▶ YOUR TASK:
Render the records below as a numbered list, one line per item, with blank lines and pictures omitted.

——————————

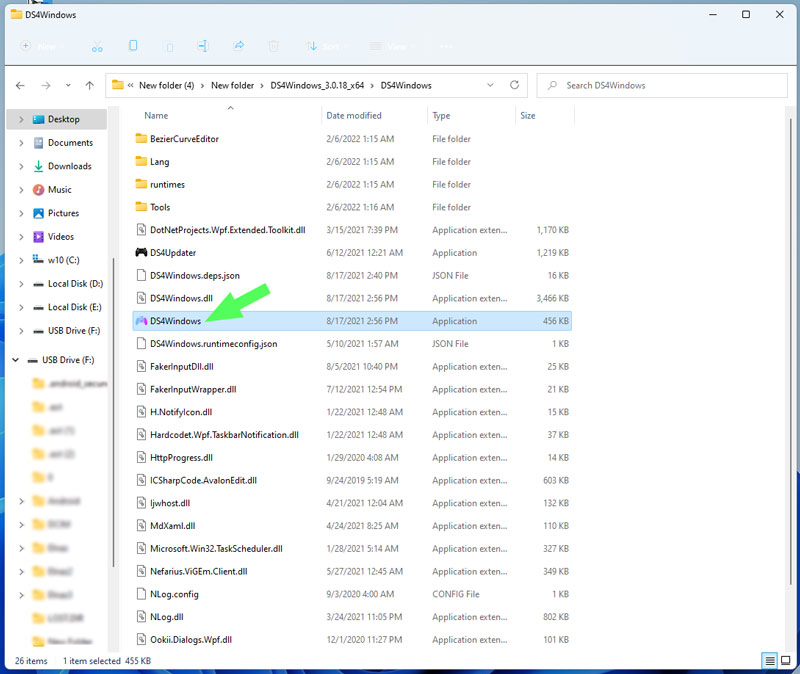Collapse the USB Drive (F:) tree node
The image size is (800, 674).
[x=16, y=360]
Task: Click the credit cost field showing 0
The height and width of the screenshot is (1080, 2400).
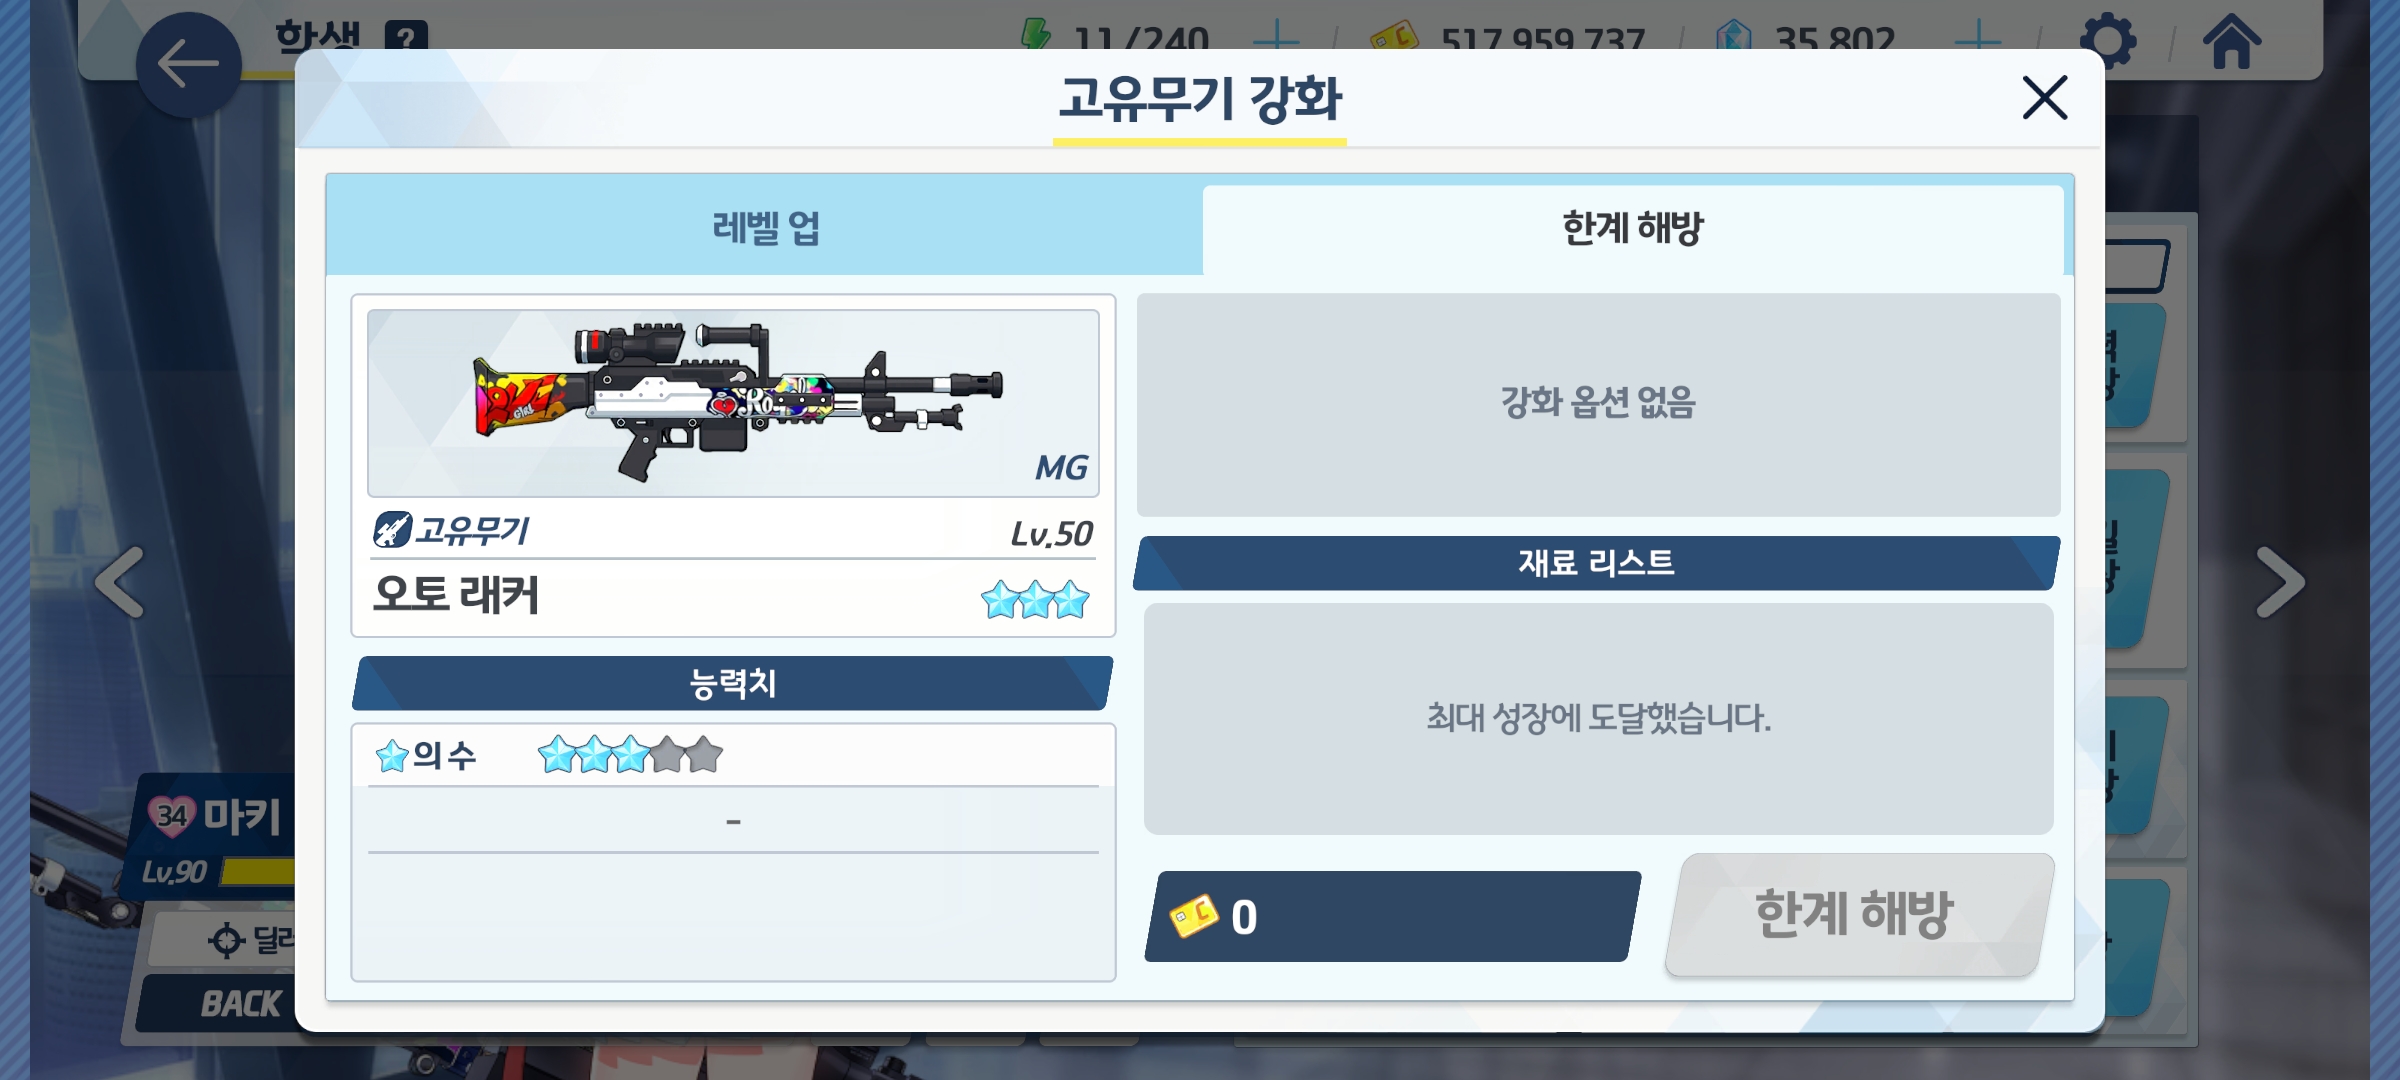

——————————

▶ EXERCISE RESPONSE:
1. Collapse the USB Drive (F:) tree node
2. The image size is (800, 674).
3. [x=16, y=360]
4. Task: Click the credit cost field showing 0
5. The height and width of the screenshot is (1080, 2400).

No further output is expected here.